*WORK REQUIRED*. Lines containing the word "will" are the ones to copy from the records below.

*DATA FOR THE TASK*.
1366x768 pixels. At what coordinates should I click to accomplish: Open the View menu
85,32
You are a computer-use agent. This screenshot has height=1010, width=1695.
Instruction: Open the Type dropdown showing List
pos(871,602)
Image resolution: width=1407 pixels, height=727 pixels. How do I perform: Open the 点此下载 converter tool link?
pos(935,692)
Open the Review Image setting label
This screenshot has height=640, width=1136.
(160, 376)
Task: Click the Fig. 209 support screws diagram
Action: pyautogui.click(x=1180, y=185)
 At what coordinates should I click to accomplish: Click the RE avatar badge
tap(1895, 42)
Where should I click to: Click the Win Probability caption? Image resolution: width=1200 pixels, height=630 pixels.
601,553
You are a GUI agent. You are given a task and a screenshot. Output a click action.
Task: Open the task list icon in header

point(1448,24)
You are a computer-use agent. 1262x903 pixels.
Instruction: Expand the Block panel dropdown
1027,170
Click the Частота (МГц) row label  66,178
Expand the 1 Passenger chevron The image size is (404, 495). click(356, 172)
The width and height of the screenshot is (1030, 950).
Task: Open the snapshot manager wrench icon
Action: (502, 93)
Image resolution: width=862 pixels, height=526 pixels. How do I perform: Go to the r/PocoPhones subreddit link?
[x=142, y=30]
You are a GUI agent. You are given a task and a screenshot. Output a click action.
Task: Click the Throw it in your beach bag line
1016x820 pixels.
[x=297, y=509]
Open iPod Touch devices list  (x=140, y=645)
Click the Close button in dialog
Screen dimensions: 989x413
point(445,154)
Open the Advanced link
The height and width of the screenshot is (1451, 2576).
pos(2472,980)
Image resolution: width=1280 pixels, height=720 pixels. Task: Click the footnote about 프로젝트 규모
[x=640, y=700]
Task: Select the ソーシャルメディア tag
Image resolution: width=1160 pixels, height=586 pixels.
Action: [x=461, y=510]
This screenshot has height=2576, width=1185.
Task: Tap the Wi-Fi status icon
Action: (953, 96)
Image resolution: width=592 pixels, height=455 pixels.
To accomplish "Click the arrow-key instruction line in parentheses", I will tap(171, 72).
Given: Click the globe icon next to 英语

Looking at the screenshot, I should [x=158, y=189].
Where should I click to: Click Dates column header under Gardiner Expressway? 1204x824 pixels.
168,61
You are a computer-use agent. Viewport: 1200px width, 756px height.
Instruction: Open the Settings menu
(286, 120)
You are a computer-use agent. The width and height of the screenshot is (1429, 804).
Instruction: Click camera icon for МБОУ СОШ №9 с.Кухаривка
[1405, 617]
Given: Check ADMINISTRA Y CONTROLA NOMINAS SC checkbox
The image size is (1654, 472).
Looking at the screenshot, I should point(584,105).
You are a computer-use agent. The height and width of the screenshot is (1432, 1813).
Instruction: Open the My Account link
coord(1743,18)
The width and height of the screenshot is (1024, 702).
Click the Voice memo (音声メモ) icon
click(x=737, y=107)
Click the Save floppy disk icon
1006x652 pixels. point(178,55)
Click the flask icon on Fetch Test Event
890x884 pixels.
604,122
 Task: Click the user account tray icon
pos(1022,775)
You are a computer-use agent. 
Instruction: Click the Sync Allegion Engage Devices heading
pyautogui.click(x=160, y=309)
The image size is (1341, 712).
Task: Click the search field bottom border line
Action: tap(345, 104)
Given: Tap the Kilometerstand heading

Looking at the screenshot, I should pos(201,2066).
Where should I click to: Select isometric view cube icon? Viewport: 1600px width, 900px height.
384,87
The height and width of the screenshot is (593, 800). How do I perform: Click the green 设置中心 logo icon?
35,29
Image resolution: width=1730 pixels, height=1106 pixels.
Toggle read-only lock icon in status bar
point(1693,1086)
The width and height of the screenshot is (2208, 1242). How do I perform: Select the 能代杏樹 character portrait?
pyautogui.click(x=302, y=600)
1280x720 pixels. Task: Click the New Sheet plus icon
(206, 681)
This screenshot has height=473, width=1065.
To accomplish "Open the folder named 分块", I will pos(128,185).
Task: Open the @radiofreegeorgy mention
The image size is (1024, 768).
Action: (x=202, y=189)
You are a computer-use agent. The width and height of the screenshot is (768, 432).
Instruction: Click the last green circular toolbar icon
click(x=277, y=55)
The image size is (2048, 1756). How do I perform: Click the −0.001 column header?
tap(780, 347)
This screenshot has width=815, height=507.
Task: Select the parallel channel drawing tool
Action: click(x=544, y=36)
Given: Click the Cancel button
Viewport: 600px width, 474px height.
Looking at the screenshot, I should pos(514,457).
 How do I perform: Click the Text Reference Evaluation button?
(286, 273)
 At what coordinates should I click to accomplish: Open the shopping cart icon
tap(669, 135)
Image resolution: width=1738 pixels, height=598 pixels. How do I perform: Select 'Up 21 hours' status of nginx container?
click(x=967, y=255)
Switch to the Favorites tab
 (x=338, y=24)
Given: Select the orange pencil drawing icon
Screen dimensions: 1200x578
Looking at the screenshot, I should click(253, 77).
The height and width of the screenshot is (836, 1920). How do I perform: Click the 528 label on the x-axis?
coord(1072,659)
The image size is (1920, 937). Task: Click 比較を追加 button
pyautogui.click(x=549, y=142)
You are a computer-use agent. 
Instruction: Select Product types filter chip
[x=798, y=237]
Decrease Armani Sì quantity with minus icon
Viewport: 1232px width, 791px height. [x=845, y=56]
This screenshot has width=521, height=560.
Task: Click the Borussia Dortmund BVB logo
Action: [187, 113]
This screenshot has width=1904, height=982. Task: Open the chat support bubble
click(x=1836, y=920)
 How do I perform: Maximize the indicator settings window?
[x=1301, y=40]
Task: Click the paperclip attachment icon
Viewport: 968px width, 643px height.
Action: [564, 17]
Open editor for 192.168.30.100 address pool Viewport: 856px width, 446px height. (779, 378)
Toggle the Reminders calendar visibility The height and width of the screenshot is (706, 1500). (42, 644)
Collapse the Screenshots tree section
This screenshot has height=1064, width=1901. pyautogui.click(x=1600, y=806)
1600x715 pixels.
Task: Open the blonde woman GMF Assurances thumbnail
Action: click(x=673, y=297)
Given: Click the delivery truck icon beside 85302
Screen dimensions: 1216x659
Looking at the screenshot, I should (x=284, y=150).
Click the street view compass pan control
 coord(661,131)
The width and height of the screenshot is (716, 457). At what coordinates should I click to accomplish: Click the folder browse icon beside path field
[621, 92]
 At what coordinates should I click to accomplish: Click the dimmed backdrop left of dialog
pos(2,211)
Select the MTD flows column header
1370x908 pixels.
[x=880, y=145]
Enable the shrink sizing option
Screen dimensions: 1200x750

*RESPONSE AREA*.
To accomplish "Click the arrow-key instruction line in parentheses", I will tap(171, 72).
To accomplish "Open the folder named 分块", I will pos(128,185).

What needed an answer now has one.